# [Consegna]
Ricopia senza modifiche il passo del testo sulla forza mentale che parte dalle parole "Cosa si intende" e si chiude con le parole "dei propri limiti.".

# [Testo da analizzare]
────────────────────────────────────────

Come allenare la forza mentale
Un fenomeno che frequentemente si associa a malesseri psicologici anche molto diversi fra di loro è l’infiacchimento della “forza mentale”.
Cosa si intende per forza mentale?
Per forza mentale non si intende la forza di volontà in senso stretto, ovvero la capacità di mantenere il focus su un lavoro, un progetto o un’attività.
Questo tipo di resistenza sicuramente produce risultati ma può accompagnarsi a una presenza mentale debole.
La pura forza di volontà infatti può dare luogo a prestazioni anche notevoli, che tuttavia non arrecano alcun vero appagamento. Inoltre può associarsi a uno stile di vita caotico, troppo rigido o autodistruttivo, alimentando la sofferenza psicologica.
La forza mentale è quindi altro rispetto alla concentrazione, all’impegno e alla caparbietà (che sono più che altro attributi dell’Io e della sua attitudine prestazionale).
Ciò che conta a questo livello è la “centratura” rispetto a se stessi, ovvero la “consapevolezza” delle proprie caratteristiche, dei propri desideri e anche dei propri limiti.

────────────────────────────────────────

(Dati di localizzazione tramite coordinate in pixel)
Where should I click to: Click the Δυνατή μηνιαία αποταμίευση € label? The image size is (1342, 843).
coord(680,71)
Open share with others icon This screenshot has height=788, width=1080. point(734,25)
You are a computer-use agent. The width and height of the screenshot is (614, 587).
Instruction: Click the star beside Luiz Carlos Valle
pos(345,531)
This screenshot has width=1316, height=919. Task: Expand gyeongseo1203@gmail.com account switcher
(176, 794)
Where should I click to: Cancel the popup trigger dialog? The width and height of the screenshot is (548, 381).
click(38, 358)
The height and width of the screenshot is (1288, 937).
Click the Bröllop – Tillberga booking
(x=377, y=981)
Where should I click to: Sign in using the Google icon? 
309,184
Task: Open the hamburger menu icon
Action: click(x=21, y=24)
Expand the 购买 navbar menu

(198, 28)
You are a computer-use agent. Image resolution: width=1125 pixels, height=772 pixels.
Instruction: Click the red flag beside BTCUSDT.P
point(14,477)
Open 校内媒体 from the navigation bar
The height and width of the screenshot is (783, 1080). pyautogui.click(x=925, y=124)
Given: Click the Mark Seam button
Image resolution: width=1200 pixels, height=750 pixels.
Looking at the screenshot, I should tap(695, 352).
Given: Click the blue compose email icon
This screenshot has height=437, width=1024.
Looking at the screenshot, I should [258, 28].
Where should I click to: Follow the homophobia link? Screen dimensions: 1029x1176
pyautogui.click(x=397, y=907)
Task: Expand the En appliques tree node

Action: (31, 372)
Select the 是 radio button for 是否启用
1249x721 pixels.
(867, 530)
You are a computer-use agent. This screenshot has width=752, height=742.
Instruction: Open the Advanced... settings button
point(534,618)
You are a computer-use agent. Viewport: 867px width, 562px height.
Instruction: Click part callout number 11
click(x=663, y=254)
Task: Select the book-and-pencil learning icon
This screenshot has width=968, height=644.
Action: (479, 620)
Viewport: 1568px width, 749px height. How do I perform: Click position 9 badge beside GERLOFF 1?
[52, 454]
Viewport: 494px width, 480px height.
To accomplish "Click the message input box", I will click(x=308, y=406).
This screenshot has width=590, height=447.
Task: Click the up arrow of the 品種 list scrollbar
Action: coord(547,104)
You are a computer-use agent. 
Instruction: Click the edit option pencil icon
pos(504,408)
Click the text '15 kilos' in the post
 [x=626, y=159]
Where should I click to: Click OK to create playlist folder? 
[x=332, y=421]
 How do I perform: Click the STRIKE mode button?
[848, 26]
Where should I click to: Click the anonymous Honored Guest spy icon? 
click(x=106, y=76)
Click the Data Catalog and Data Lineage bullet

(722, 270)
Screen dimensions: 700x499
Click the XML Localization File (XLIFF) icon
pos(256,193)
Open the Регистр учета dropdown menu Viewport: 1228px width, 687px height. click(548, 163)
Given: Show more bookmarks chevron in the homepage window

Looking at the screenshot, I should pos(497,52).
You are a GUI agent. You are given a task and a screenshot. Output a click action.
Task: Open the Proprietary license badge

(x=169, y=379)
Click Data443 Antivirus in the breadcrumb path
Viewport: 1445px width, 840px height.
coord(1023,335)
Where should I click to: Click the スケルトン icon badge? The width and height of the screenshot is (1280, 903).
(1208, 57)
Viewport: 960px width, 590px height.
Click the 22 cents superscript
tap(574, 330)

────────────────────────────────────────

# [Risultato]
Cosa si intende per forza mentale?
Per forza mentale non si intende la forza di volontà in senso stretto, ovvero la capacità di mantenere il focus su un lavoro, un progetto o un’attività.
Questo tipo di resistenza sicuramente produce risultati ma può accompagnarsi a una presenza mentale debole.
La pura forza di volontà infatti può dare luogo a prestazioni anche notevoli, che tuttavia non arrecano alcun vero appagamento. Inoltre può associarsi a uno stile di vita caotico, troppo rigido o autodistruttivo, alimentando la sofferenza psicologica.
La forza mentale è quindi altro rispetto alla concentrazione, all’impegno e alla caparbietà (che sono più che altro attributi dell’Io e della sua attitudine prestazionale).
Ciò che conta a questo livello è la “centratura” rispetto a se stessi, ovvero la “consapevolezza” delle proprie caratteristiche, dei propri desideri e anche dei propri limiti.